#### EXERCISE
Please give every line of the listing below as a JSON list of strings, one string per line, with blank lines omitted.

Records from a data collection
+--

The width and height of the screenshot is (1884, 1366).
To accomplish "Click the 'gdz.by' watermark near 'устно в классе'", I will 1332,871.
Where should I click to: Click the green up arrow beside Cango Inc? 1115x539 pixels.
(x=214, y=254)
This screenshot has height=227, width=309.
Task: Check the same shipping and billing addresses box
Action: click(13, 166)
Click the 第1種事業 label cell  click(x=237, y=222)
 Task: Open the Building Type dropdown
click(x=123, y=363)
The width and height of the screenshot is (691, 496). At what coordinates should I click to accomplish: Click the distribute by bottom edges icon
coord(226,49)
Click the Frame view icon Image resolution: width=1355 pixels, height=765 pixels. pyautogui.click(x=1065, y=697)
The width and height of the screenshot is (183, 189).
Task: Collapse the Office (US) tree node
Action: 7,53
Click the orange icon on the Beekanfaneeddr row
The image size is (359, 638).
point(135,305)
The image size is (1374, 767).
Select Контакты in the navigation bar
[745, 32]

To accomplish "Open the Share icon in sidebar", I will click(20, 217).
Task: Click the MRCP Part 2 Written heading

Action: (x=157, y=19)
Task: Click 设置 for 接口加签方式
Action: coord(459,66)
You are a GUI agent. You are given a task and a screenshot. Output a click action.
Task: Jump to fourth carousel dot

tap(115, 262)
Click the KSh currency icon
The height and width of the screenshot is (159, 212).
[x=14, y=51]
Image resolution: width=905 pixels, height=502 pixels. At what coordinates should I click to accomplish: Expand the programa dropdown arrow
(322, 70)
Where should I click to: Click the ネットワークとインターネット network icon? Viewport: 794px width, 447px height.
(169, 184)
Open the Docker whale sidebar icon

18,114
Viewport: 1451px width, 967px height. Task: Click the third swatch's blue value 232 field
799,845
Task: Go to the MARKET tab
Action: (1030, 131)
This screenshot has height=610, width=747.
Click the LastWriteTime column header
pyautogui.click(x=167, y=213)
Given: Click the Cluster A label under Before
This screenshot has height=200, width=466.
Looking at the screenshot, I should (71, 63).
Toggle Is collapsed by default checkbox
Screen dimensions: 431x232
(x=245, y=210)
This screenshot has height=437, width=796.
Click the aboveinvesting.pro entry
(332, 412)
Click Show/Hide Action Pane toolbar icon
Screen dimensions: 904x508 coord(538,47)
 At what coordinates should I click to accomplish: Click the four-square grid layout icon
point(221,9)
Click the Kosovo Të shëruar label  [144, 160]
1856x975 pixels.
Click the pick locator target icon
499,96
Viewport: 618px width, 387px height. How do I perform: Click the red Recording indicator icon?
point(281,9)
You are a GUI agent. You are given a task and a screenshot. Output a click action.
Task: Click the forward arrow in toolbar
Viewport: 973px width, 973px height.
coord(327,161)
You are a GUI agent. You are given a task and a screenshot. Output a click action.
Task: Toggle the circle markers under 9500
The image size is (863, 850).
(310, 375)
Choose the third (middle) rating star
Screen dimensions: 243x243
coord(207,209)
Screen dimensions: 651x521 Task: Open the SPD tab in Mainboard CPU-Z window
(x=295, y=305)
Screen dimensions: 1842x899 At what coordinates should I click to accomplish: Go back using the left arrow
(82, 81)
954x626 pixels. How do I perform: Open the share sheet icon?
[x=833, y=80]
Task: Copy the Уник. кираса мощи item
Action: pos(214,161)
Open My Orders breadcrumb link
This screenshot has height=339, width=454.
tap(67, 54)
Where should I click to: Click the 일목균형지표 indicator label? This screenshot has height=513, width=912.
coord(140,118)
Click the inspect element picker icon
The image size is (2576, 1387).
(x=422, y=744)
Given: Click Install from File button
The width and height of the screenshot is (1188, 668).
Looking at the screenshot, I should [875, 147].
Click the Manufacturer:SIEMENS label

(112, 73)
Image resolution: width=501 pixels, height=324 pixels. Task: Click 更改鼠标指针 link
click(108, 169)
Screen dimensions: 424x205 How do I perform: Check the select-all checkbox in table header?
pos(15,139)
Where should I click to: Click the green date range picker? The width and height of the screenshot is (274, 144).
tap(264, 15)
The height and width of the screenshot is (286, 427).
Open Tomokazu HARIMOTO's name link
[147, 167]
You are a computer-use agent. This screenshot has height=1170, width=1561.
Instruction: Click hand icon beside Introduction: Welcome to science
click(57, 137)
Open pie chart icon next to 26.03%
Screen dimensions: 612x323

+--

#### THE REPLY
[
  "The width and height of the screenshot is (1884, 1366).",
  "To accomplish \"Click the 'gdz.by' watermark near 'устно в классе'\", I will 1332,871.",
  "Where should I click to: Click the green up arrow beside Cango Inc? 1115x539 pixels.",
  "(x=214, y=254)",
  "This screenshot has height=227, width=309.",
  "Task: Check the same shipping and billing addresses box",
  "Action: click(13, 166)",
  "Click the 第1種事業 label cell  click(x=237, y=222)",
  " Task: Open the Building Type dropdown",
  "click(x=123, y=363)",
  "The width and height of the screenshot is (691, 496). At what coordinates should I click to accomplish: Click the distribute by bottom edges icon",
  "coord(226,49)",
  "Click the Frame view icon Image resolution: width=1355 pixels, height=765 pixels. pyautogui.click(x=1065, y=697)",
  "The width and height of the screenshot is (183, 189).",
  "Task: Collapse the Office (US) tree node",
  "Action: 7,53",
  "Click the orange icon on the Beekanfaneeddr row",
  "The image size is (359, 638).",
  "point(135,305)",
  "The image size is (1374, 767).",
  "Select Контакты in the navigation bar",
  "[745, 32]",
  "To accomplish \"Open the Share icon in sidebar\", I will click(20, 217).",
  "Task: Click the MRCP Part 2 Written heading",
  "Action: (x=157, y=19)",
  "Task: Click 设置 for 接口加签方式",
  "Action: coord(459,66)",
  "You are a GUI agent. You are given a task and a screenshot. Output a click action.",
  "Task: Jump to fourth carousel dot",
  "tap(115, 262)",
  "Click the KSh currency icon",
  "The height and width of the screenshot is (159, 212).",
  "[x=14, y=51]",
  "Image resolution: width=905 pixels, height=502 pixels. At what coordinates should I click to accomplish: Expand the programa dropdown arrow",
  "(322, 70)",
  "Where should I click to: Click the ネットワークとインターネット network icon? Viewport: 794px width, 447px height.",
  "(169, 184)",
  "Open the Docker whale sidebar icon",
  "18,114",
  "Viewport: 1451px width, 967px height. Task: Click the third swatch's blue value 232 field",
  "799,845",
  "Task: Go to the MARKET tab",
  "Action: (1030, 131)",
  "This screenshot has height=610, width=747.",
  "Click the LastWriteTime column header",
  "pyautogui.click(x=167, y=213)",
  "Given: Click the Cluster A label under Before",
  "This screenshot has height=200, width=466.",
  "Looking at the screenshot, I should (71, 63).",
  "Toggle Is collapsed by default checkbox",
  "Screen dimensions: 431x232",
  "(x=245, y=210)",
  "This screenshot has height=437, width=796.",
  "Click the aboveinvesting.pro entry",
  "(332, 412)",
  "Click Show/Hide Action Pane toolbar icon",
  "Screen dimensions: 904x508 coord(538,47)",
  " At what coordinates should I click to accomplish: Click the four-square grid layout icon",
  "point(221,9)",
  "Click the Kosovo Të shëruar label  [144, 160]",
  "1856x975 pixels.",
  "Click the pick locator target icon",
  "499,96",
  "Viewport: 618px width, 387px height. How do I perform: Click the red Recording indicator icon?",
  "point(281,9)",
  "You are a GUI agent. You are given a task and a screenshot. Output a click action.",
  "Task: Click the forward arrow in toolbar",
  "Viewport: 973px width, 973px height.",
  "coord(327,161)",
  "You are a GUI agent. You are given a task and a screenshot. Output a click action.",
  "Task: Toggle the circle markers under 9500",
  "The image size is (863, 850).",
  "(310, 375)",
  "Choose the third (middle) rating star",
  "Screen dimensions: 243x243",
  "coord(207,209)",
  "Screen dimensions: 651x521 Task: Open the SPD tab in Mainboard CPU-Z window",
  "(x=295, y=305)",
  "Screen dimensions: 1842x899 At what coordinates should I click to accomplish: Go back using the left arrow",
  "(82, 81)",
  "954x626 pixels. How do I perform: Open the share sheet icon?",
  "[x=833, y=80]",
  "Task: Copy the Уник. кираса мощи item",
  "Action: pos(214,161)",
  "Open My Orders breadcrumb link",
  "This screenshot has height=339, width=454.",
  "tap(67, 54)",
  "Where should I click to: Click the 일목균형지표 indicator label? This screenshot has height=513, width=912.",
  "coord(140,118)",
  "Click the inspect element picker icon",
  "The image size is (2576, 1387).",
  "(x=422, y=744)",
  "Given: Click Install from File button",
  "The width and height of the screenshot is (1188, 668).",
  "Looking at the screenshot, I should [875, 147].",
  "Click the Manufacturer:SIEMENS label",
  "(112, 73)",
  "Image resolution: width=501 pixels, height=324 pixels. Task: Click 更改鼠标指针 link",
  "click(108, 169)",
  "Screen dimensions: 424x205 How do I perform: Check the select-all checkbox in table header?",
  "pos(15,139)",
  "Where should I click to: Click the green date range picker? The width and height of the screenshot is (274, 144).",
  "tap(264, 15)",
  "The height and width of the screenshot is (286, 427).",
  "Open Tomokazu HARIMOTO's name link",
  "[147, 167]",
  "You are a computer-use agent. This screenshot has height=1170, width=1561.",
  "Instruction: Click hand icon beside Introduction: Welcome to science",
  "click(57, 137)",
  "Open pie chart icon next to 26.03%",
  "Screen dimensions: 612x323"
]